Activity — Restrict the output to the lines below starting at the one that contains "Given: Click the Показы column header label" and ending at the one that contains "The image size is (747, 545).", and restate them word for word, both ends included.

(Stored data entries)
################
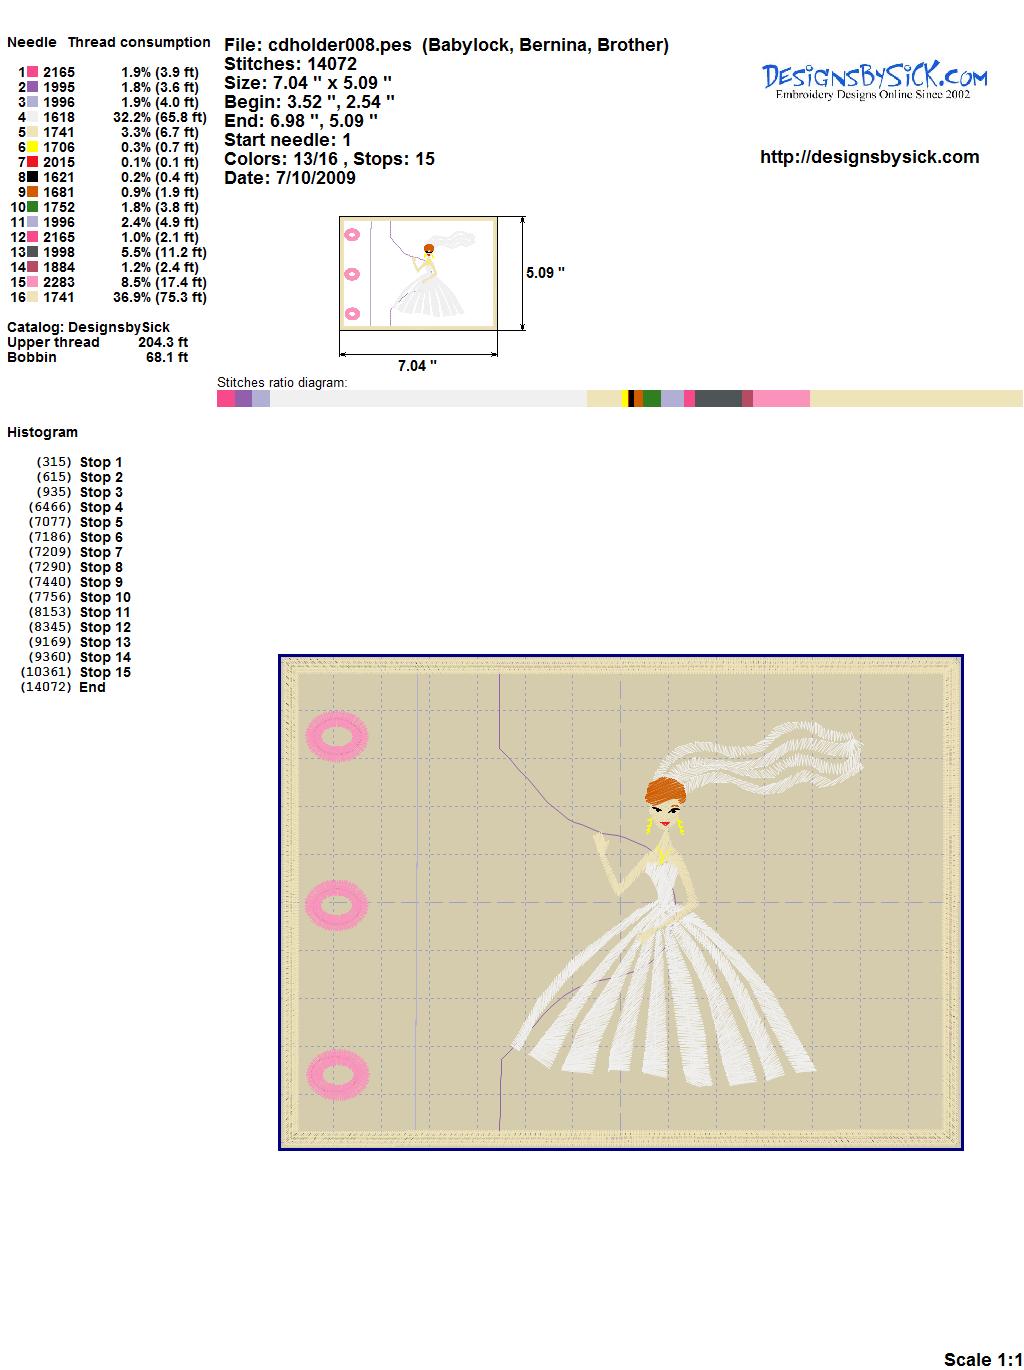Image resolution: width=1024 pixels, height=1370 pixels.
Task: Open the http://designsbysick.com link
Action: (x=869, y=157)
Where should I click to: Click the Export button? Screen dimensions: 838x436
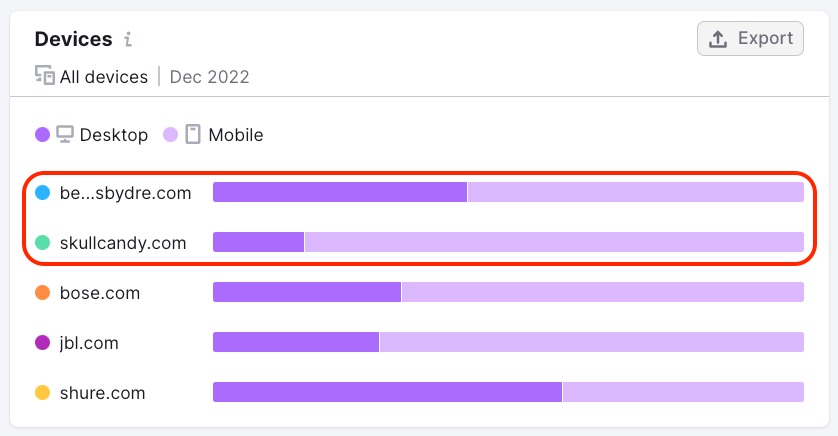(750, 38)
################
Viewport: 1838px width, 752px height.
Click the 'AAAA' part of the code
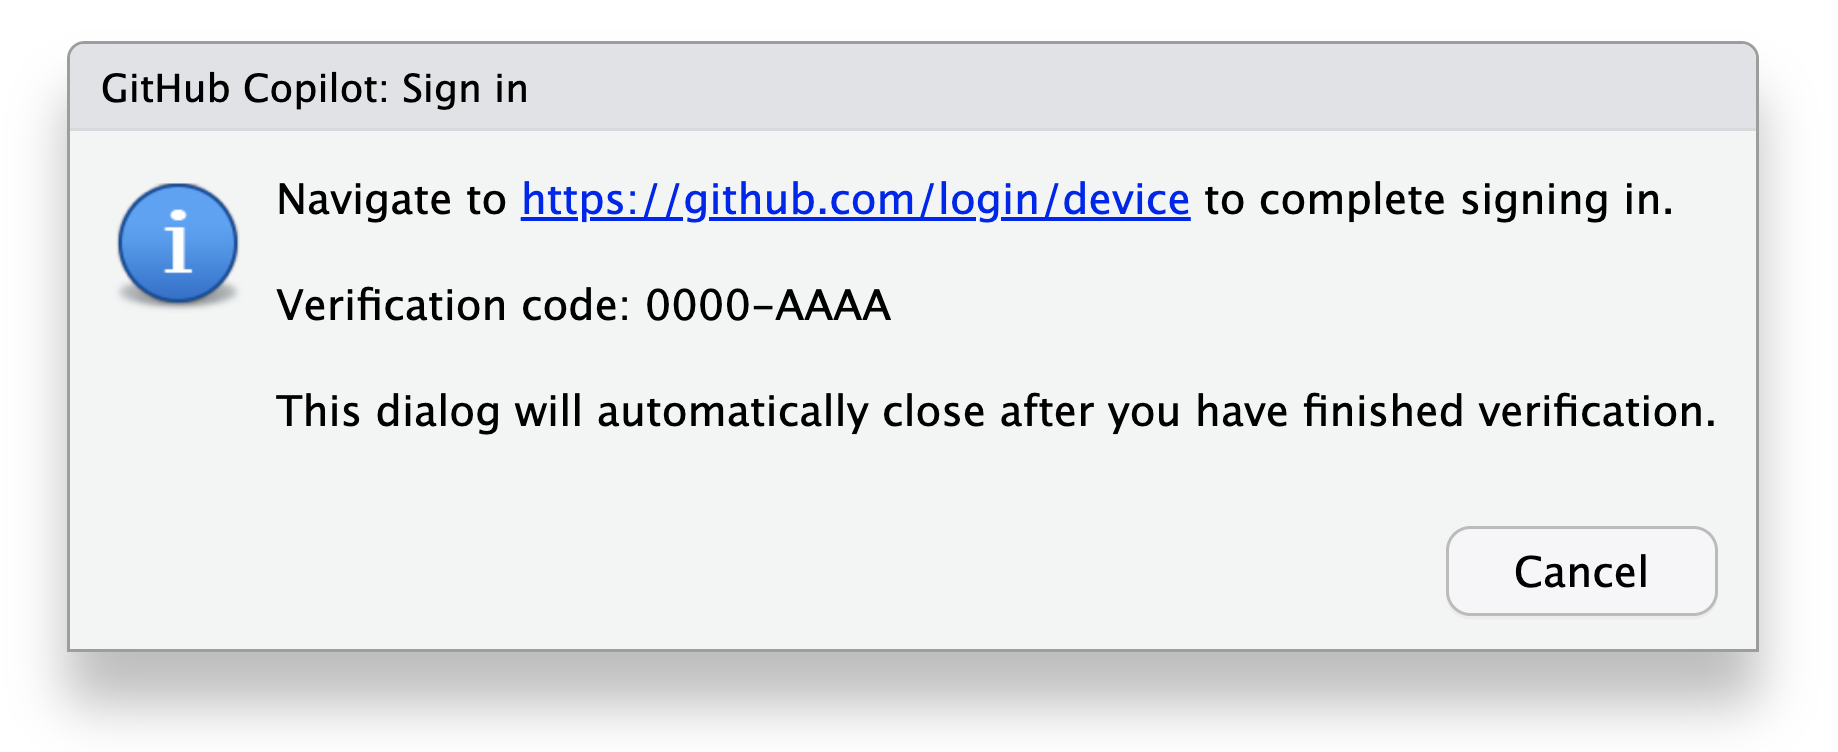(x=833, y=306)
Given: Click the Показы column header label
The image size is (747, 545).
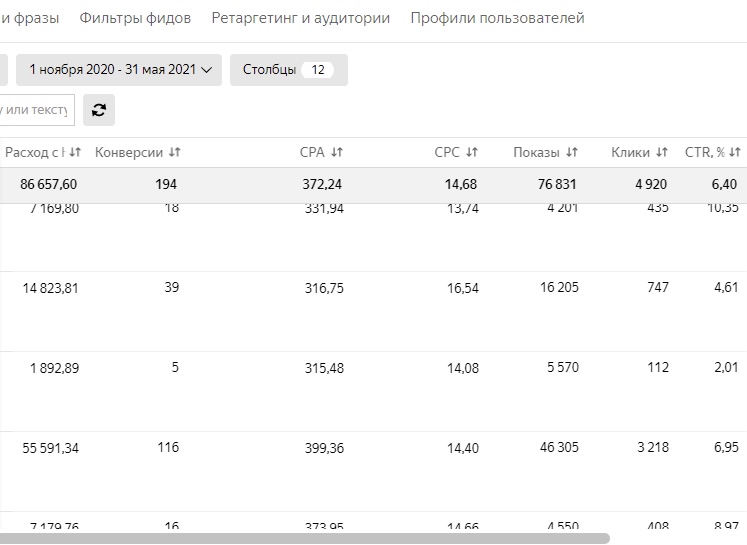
################
Your response —
Given: Click the Показы column header label
The image size is (747, 545).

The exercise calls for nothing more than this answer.